The Lighthouse at the end of Sao Vicente

    Later on that day, I had finished my watch, and was taking a nap, feeling the waves rocking us to the side, when all of a sudden I felt and heard a “BONK”.  It was as if we had hit something.  Suddenly Eric cried from the cockpit “We just hit a whale!”.  I got up and rushed to the cockpit.  I could see a whale head coming to the surface about 100 feet off of port.  Eric said when he went into the cockpit after the BONK, he saw the stunned whale right next to the boat, trying to figure out what happened.  The whale was about 40 feet long, at least the size of the boat.  As we looked out, we could see a whole school of spouts and heads bobbing out of the water.  They were too far away to get a good picture, though, so you have to take my word for it.  I am hoping to see more wildlife, now that we are entering a less traveled area of the ocean.  As I looked out on the water today, several times I saw a hundred or more flying fish come out of the water at once, and take off flying together.

Thursday, July 25, 2002

So Much for Trade Winds

07/25/02

    Well, so much for the trade winds.  Yesterday afternoon the wind started dropping.  First, we had the problem that the wind was shifting a little, and the waves were rolling the boat back and forth faster than the wind speed.  This resulted in a horrific pounding for the mainsail, which was making dreadful banging noises and taking quite a lot of punishment.  Eric says he suffers more sail damage when the wind is less than 10 knots than when the wind is blowing hard.  In fact, the motion of the mainsail was so intense that it broke the snap shackle right off the end of the boom vang!  We replaced the boom vang with a spare and replaced the shackle on the other one. 

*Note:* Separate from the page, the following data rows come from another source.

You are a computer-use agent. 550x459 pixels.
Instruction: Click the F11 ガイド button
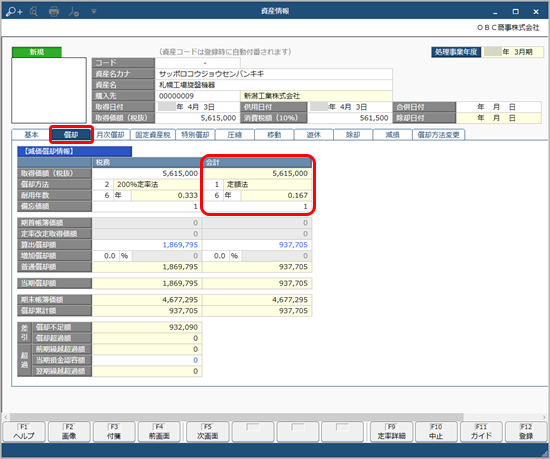481,432
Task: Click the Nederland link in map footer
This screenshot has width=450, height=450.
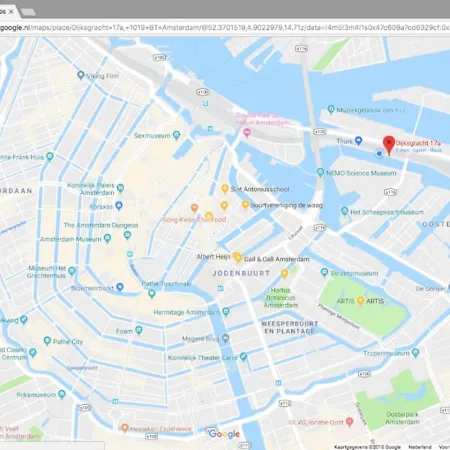Action: (420, 447)
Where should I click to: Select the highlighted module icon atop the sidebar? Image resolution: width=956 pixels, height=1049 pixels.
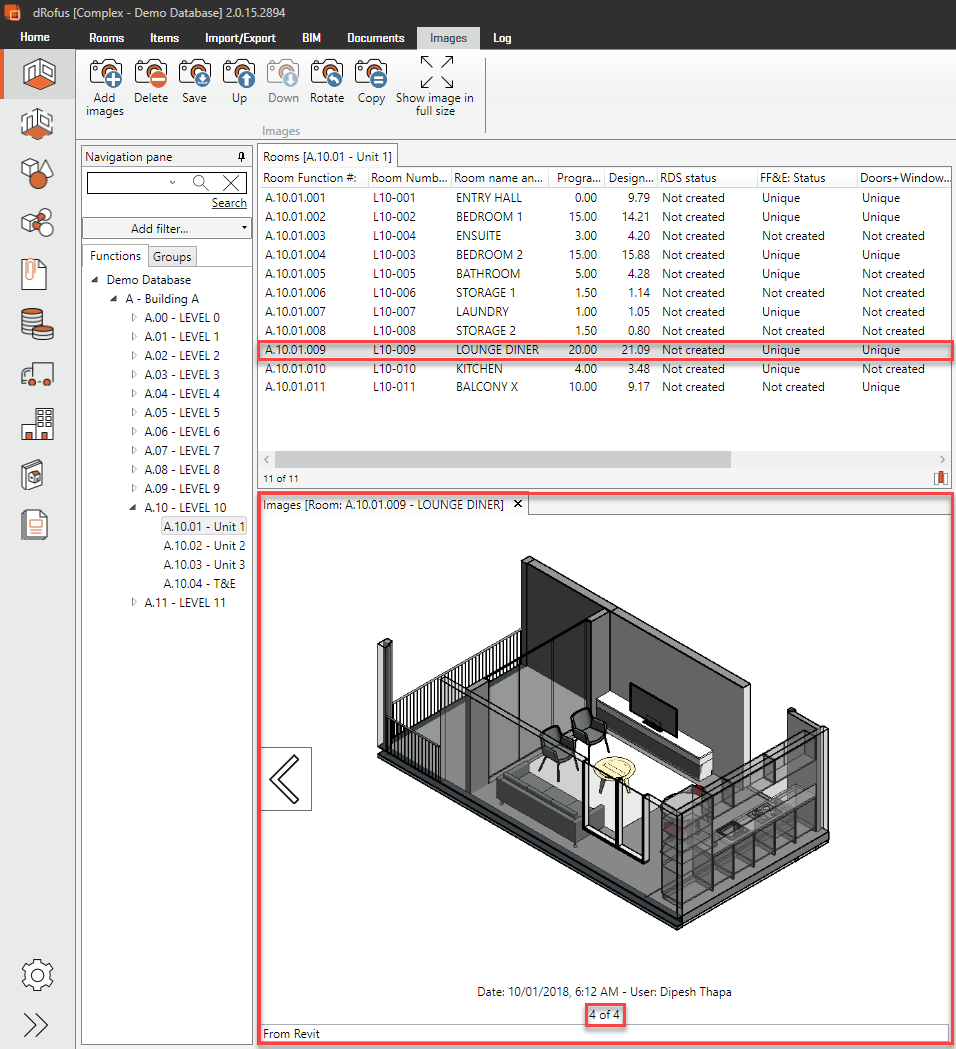click(37, 74)
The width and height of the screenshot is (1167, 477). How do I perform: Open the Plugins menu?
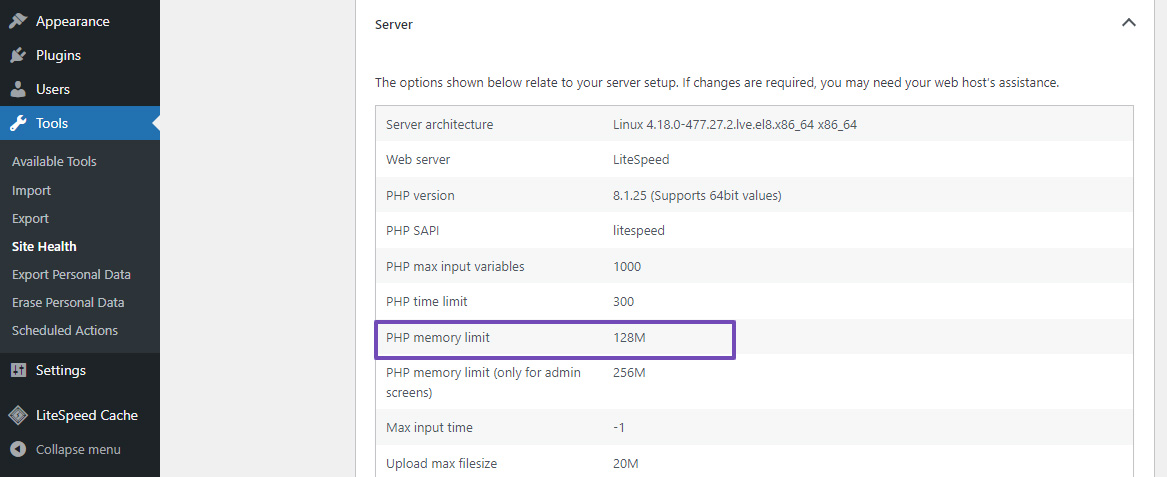tap(58, 55)
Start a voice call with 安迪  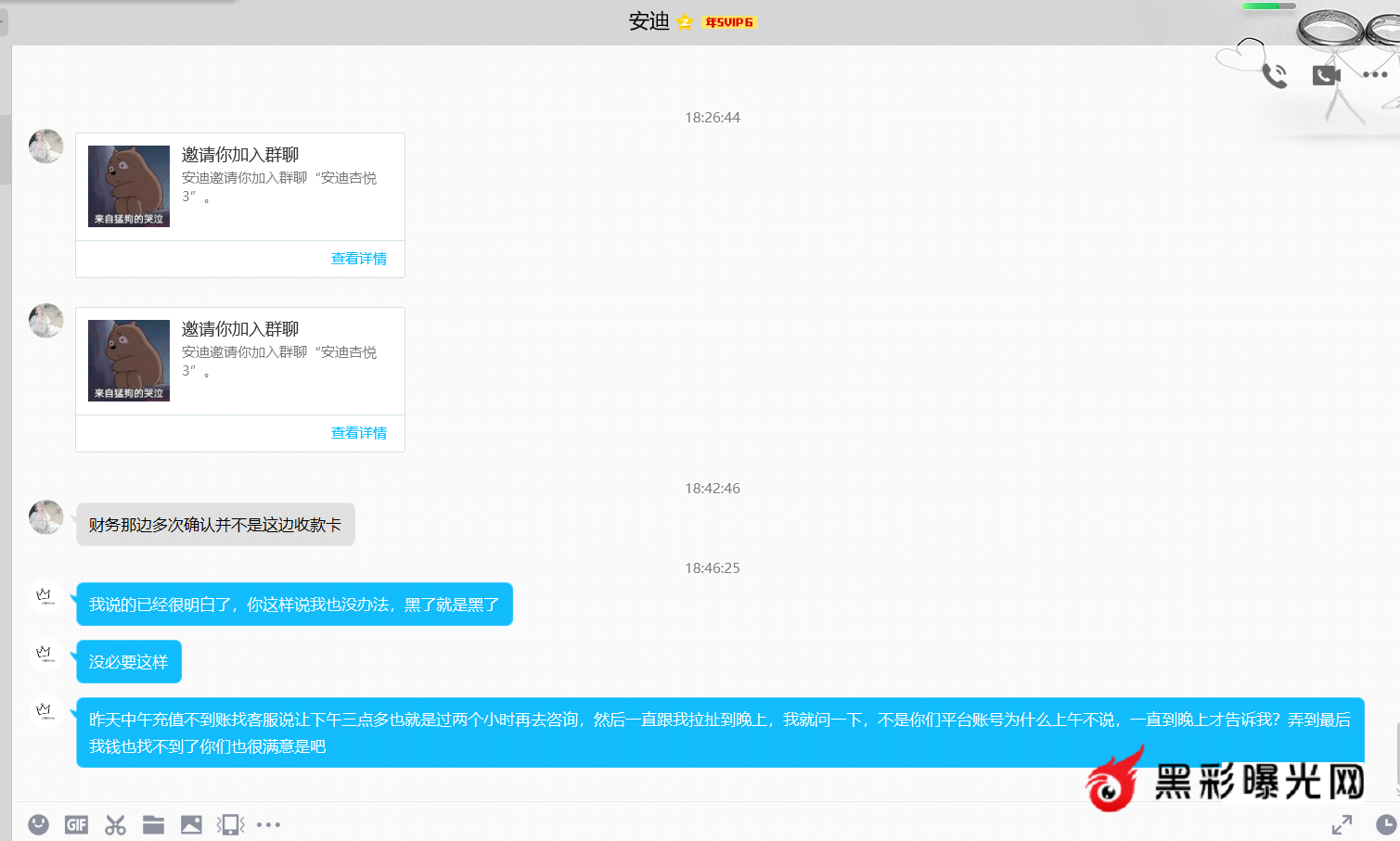(x=1275, y=75)
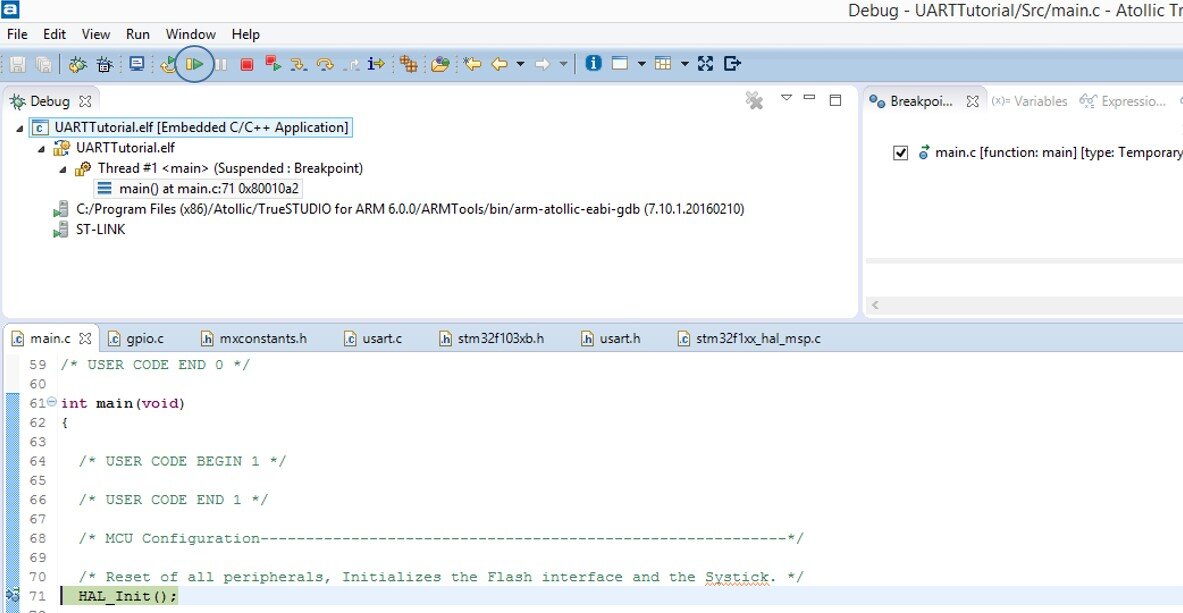Image resolution: width=1183 pixels, height=613 pixels.
Task: Select the main() at main.c:71 stack frame
Action: click(199, 188)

    After all this, we decided to drop the main altogether and just run with the jib and the staysail.  This arrangement worked well for a while, until the wind died altogether, and Eric decided to furl the jib and start the engine.  This morning, the wind picked up again, and we raised the main.  Unfortunately, two hours later the wind has died again, and we are once again motoring with 60 miles to go to Porto Grande.  At this rate we will be arriving about 10 at night, and will anchor in the outer harbor and go in Friday morning.

    The remnant waves from the past three days of wind in combination with the lack of wind yesterday afternoon made for some challenging boat motion.  Somehow I have avoided any bouts with queasiness on this leg (I hope that means I’m getting used to it!), but have been experiencing headaches the last couple of days.

    Even though we are in the tropics, the weather has seemed untropical so far.  The sky has been covered with a gray haze, and we haven’t seen much of the sun until now.  Also the temperature has been quite moderate.  This has been helped by the fact that we have had the breeze blowing directly into our companionway all this time.

Wednesday, July 24, 2002

Flying Fish Attack!!

 Flying Fish on Deck in the Morning
07/24/02

    The wind has been holding its direction.  I believe we are in the midst of the Northeast Trade Winds, so called because they blow from a predictable direction, and commercial sailing ships used that fact to their advantage.  We did have to roll the jib in and out a couple of times yesterday, as the wind speed would increase over 20 knots for a time, then moderate again. 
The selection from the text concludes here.